For large companies with the advantage of size, increasing the global reach of their supply chain is a difficult task, but one that can be absorbed operationally with less disruption. These companies usually have the available skill sets and the appropriate planning software as well as ERP software required to manage many of the challenges.
But for small and medium-sized companies without that degree of scale, there are several factors that can make the task even more difficult. For one, many small to medium-sized companies operate with varying levels of planning skillsets. Often, planners’ duties are combined with other tasks that must be managed outside the supply chain. And, in addition to the “many hats” conundrum, those same skillsets may not have had the benefit of professional supply chain training.
Secondly, many small to medium-sized companies employ disparate planning methods consisting of a collection of spreadsheets and notes, as well as anecdotal evidence and “gut feel” assumptions. But as the complexity of the supply chain increases, spreadsheets become harder to reconcile in a single workbook. Additionally, anecdotal evidence is often wrong and gut feelings become less effective in decision making when variables such as tariffs, government certification requirements, increased regulation, and others are introduced.
Many companies manage supply chains with suppliers and vendors in different parts of the world. Some raw materials and components are sourced locally, others regionally, and many from across the globe.
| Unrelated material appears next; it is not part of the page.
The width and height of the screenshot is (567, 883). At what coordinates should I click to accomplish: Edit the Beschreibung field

There are different variables that drive the logic behind sourcing, but the result is that most modern supply chains have multiple legs that vary in length.
Short supply chain legs consist of local or regional suppliers. Often, these suppliers can offer lower quantities for more effective just-in-time (JIT) planning as their goods are usually available within a few days or, in many cases, on the same day. Lead time is less a factor as transportation for these vendors may be a matter of courier arrangements with FedEx and UPS or arranged through third party delivery or less than truckload (LTL) shipping. In cases where expedited shipping is called for, the cost is often acceptable when compared to urgency or total order value.
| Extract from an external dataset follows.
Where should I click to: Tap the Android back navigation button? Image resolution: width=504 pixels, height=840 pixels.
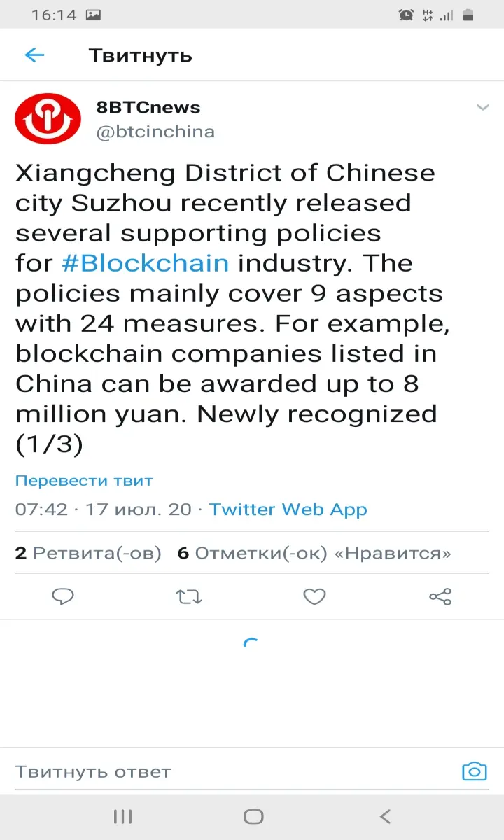[x=384, y=816]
Long supply chain legs consist of cross-continent or international suppliers. To capture price benefits, minimums are often higher in the form of truck or container load. Lead times are longer and many additional costs such as landed costs, customs duties, and freight forwarder charges must be considered. In long supply chain legs, expediting freight may be cost prohibitive.
The reliance upon different lengths of supply chain legs has a strong impact on how the supply chain is managed and what decisions are made. It also affects the planning and scheduling efforts regardless of whether the planning system is optimized through software or is manually managed. The following are a few of the variables to consider when managing different supply chain leg lengths:
Long supply chain legs usually require higher minimum purchase levels. In the case of small to medium-sized companies, this may result in the need to buy excess inventory of raw material or components and could tie up cash in held stock that either moves slowly or not at all. Planners are faced with lower per unit costs for raw materials as an absolute on the spreadsheet, but when compared against order position, costs are often more per unit over time. But, the use of archaic and overlapping methods for planning may make this difficult, or even impossible, to see until after the fact.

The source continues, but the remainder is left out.